I am following this example (Compare non-linear model parameter estimates between conditions), which is also explained in the book "Nonlinear Regression R provides" p.115.

Therefore, I am trying to fit two models: one where all parameters are assumed to be identical for group1 and group2 and another one where all parameters vary between group1 and group2. Then I planned to compared them with a F-test (anova, again as suggested in the book). Without random effect it works fine, but I am struggling to do so when there is the random effect.

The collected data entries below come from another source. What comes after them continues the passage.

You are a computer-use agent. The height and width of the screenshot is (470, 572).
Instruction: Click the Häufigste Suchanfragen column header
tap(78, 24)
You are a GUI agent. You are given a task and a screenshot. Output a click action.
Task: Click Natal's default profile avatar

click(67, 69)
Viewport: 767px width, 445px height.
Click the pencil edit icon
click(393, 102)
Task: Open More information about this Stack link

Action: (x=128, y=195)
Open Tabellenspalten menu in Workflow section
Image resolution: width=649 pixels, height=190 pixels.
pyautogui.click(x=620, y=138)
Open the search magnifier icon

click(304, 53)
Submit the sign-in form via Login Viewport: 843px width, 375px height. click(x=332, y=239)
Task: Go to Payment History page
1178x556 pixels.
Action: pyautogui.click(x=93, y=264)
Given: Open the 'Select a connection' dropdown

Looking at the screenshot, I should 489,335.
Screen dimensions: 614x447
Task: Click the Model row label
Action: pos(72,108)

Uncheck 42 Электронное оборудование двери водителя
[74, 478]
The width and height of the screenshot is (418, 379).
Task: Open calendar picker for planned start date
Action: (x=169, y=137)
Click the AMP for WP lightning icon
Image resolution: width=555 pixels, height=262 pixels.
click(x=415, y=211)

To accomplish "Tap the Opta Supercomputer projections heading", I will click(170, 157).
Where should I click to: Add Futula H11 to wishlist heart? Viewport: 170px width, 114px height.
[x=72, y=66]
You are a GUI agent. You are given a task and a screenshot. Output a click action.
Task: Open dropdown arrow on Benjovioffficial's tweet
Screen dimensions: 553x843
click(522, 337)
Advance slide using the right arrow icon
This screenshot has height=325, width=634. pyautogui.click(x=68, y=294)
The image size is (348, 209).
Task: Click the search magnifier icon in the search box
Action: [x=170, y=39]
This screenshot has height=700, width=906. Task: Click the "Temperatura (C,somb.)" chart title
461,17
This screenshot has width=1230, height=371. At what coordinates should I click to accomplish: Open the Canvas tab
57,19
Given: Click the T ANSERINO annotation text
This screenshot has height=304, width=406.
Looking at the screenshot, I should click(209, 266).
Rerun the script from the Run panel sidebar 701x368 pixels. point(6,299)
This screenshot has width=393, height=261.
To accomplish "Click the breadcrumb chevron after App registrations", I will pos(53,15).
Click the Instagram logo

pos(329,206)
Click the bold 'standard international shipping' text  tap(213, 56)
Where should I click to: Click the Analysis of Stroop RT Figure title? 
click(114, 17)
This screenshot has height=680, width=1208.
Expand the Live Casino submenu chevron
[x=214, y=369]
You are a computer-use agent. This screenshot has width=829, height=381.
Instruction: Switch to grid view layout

Basically, I struggle to fit the second model, where I allow my treatment group to vary in all parameters, while assigning the random effect on all three parameters.

Here is a reproducible example:

library(nlme)
#add fake treatment
Loblolly$mygroup = c(rep(1,84/2), rep(2,84/2))
head(Loblolly)

#works fm1 = nlme(height ~ SSasymp(age, Asym, R0, lrc), data = Loblolly, fixed = Asym + R0 + lrc ~ 1, random = Asym ~ 1 | Seed, start = c(Asym = 103, R0 = -8.5, lrc = -3.3))

#trying to allow the group to vary in all parameters, but it does not work: fm2 <- nlme(height ~ SSasymp(age, Asym[mygroup], R0[mygroup], lrc[mygroup]), data = Loblolly, fixed = Asym + R0 + lrc ~ 1, random = Asym ~ 1 | Seed, start = list(fixed = as.data.frame(rbind(fixef(fm1), fixef(fm1)))))

I am working with SSlogis and not SSasymp, but I don't this this is important. Here is a small reproducible example of what I am aiming at but which does not contain the random effect:

#first model(m0)
m0 = nls(height ~ SSlogis(age, Asym, xmid, scal), Loblolly)
#second model (m12)
m1 = nls(height ~ SSlogis(age, Asym, xmid, scal), Loblolly, subset = mygroup == 1) 
m2 = nls(height ~ SSlogis(age, Asym, xmid, scal), Loblolly, subset = mygroup == 2)
m12 = nls(height ~ SSlogis(age, Asym[mygroup], xmid[mygroup], scal[mygroup]),
          data=Loblolly, 
          start = as.data.frame(rbind(coef(m1), coef(m2)))) #give starting points
#model comparison
anova(m0, m12)

Any help would be really greatly appreciated.

miki
  • 294

1 Answers1

1

Obviously, you don't understand the nlme documentation.

fm2 <- update(fm1, 
              #linear models for parameters
              fixed = Asym + R0 + lrc ~ mygroup,
              #starting values with intercept and slope 
              #based on treatment contrasts
              start = as.numeric(rbind(c(Asym = 103, R0 = -8.5, lrc = -3.3), 0)))

summary(fm2)

anova(fm1, fm2)

Model df AIC BIC logLik Test L.Ratio p-value

#fm1 1 5 239.4856 251.6397 -114.7428
#fm2 2 8 240.3754 259.8219 -112.1877 1 vs 2 5.110246 0.1639

I assume you intend to only have a random effect for the asymptote and not for the other parameters.

Roland
  • 6,611